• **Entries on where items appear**
——

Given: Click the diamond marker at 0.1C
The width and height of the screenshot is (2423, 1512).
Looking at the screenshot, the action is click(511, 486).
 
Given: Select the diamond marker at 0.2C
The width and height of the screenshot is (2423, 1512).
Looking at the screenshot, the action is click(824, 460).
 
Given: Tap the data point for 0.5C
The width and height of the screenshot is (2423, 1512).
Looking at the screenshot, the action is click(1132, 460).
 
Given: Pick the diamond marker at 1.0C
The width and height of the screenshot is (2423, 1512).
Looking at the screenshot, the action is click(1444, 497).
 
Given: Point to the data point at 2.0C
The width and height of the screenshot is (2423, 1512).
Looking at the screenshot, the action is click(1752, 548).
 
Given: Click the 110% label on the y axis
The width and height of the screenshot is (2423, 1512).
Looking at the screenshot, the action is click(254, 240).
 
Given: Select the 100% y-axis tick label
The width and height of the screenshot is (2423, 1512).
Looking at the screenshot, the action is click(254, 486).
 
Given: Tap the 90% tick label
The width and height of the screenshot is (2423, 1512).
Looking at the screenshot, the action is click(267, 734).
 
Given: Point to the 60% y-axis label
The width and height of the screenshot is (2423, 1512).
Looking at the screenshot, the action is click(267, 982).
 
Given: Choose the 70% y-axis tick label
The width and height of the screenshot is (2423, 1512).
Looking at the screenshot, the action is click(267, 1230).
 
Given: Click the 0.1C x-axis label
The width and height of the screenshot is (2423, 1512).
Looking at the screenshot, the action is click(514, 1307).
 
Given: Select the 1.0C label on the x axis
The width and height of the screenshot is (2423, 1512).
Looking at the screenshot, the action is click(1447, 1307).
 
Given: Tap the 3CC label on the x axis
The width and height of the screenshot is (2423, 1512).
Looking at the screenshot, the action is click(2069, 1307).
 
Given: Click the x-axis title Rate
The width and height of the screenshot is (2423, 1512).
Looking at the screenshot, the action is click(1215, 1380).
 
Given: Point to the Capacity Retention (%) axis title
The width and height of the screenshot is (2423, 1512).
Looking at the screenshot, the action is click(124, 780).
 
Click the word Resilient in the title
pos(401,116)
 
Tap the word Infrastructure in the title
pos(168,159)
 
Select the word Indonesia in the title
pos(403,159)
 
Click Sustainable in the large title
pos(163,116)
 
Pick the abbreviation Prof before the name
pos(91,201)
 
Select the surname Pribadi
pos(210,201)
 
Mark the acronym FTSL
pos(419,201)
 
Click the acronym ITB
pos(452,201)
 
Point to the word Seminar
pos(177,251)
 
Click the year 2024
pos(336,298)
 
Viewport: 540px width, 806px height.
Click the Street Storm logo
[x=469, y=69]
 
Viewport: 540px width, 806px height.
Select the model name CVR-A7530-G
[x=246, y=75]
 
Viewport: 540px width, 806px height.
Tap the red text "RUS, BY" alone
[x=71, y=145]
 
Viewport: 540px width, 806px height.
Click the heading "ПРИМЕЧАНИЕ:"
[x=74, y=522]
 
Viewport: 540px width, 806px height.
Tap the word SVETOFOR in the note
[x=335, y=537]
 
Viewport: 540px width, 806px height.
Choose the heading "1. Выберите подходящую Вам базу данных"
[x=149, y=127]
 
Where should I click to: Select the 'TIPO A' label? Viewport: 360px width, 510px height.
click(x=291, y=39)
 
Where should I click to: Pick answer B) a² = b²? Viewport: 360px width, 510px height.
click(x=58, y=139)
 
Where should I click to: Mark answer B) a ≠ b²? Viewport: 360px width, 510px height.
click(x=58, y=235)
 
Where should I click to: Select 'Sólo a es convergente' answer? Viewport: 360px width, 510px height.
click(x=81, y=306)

——

• **What the exercise asks**
Copy out each line of these items again with nothing changed.

• **Result of the task**
Given: Click the diamond marker at 0.1C
The width and height of the screenshot is (2423, 1512).
Looking at the screenshot, the action is click(511, 486).
 
Given: Select the diamond marker at 0.2C
The width and height of the screenshot is (2423, 1512).
Looking at the screenshot, the action is click(824, 460).
 
Given: Tap the data point for 0.5C
The width and height of the screenshot is (2423, 1512).
Looking at the screenshot, the action is click(1132, 460).
 
Given: Pick the diamond marker at 1.0C
The width and height of the screenshot is (2423, 1512).
Looking at the screenshot, the action is click(1444, 497).
 
Given: Point to the data point at 2.0C
The width and height of the screenshot is (2423, 1512).
Looking at the screenshot, the action is click(1752, 548).
 
Given: Click the 110% label on the y axis
The width and height of the screenshot is (2423, 1512).
Looking at the screenshot, the action is click(254, 240).
 
Given: Select the 100% y-axis tick label
The width and height of the screenshot is (2423, 1512).
Looking at the screenshot, the action is click(254, 486).
 
Given: Tap the 90% tick label
The width and height of the screenshot is (2423, 1512).
Looking at the screenshot, the action is click(267, 734).
 
Given: Point to the 60% y-axis label
The width and height of the screenshot is (2423, 1512).
Looking at the screenshot, the action is click(267, 982).
 
Given: Choose the 70% y-axis tick label
The width and height of the screenshot is (2423, 1512).
Looking at the screenshot, the action is click(267, 1230).
 
Given: Click the 0.1C x-axis label
The width and height of the screenshot is (2423, 1512).
Looking at the screenshot, the action is click(514, 1307).
 
Given: Select the 1.0C label on the x axis
The width and height of the screenshot is (2423, 1512).
Looking at the screenshot, the action is click(1447, 1307).
 
Given: Tap the 3CC label on the x axis
The width and height of the screenshot is (2423, 1512).
Looking at the screenshot, the action is click(2069, 1307).
 
Given: Click the x-axis title Rate
The width and height of the screenshot is (2423, 1512).
Looking at the screenshot, the action is click(1215, 1380).
 
Given: Point to the Capacity Retention (%) axis title
The width and height of the screenshot is (2423, 1512).
Looking at the screenshot, the action is click(124, 780).
 
Click the word Resilient in the title
pos(401,116)
 
Tap the word Infrastructure in the title
pos(168,159)
 
Select the word Indonesia in the title
pos(403,159)
 
Click Sustainable in the large title
pos(163,116)
 
Pick the abbreviation Prof before the name
pos(91,201)
 
Select the surname Pribadi
pos(210,201)
 
Mark the acronym FTSL
pos(419,201)
 
Click the acronym ITB
pos(452,201)
 
Point to the word Seminar
pos(177,251)
 
Click the year 2024
pos(336,298)
 
Viewport: 540px width, 806px height.
Click the Street Storm logo
[x=469, y=69]
 
Viewport: 540px width, 806px height.
Select the model name CVR-A7530-G
[x=246, y=75]
 
Viewport: 540px width, 806px height.
Tap the red text "RUS, BY" alone
[x=71, y=145]
 
Viewport: 540px width, 806px height.
Click the heading "ПРИМЕЧАНИЕ:"
[x=74, y=522]
 
Viewport: 540px width, 806px height.
Tap the word SVETOFOR in the note
[x=335, y=537]
 
Viewport: 540px width, 806px height.
Choose the heading "1. Выберите подходящую Вам базу данных"
[x=149, y=127]
 
Where should I click to: Select the 'TIPO A' label? Viewport: 360px width, 510px height.
click(x=291, y=39)
 
Where should I click to: Pick answer B) a² = b²? Viewport: 360px width, 510px height.
click(x=58, y=139)
 
Where should I click to: Mark answer B) a ≠ b²? Viewport: 360px width, 510px height.
click(x=58, y=235)
 
Where should I click to: Select 'Sólo a es convergente' answer? Viewport: 360px width, 510px height.
click(x=81, y=306)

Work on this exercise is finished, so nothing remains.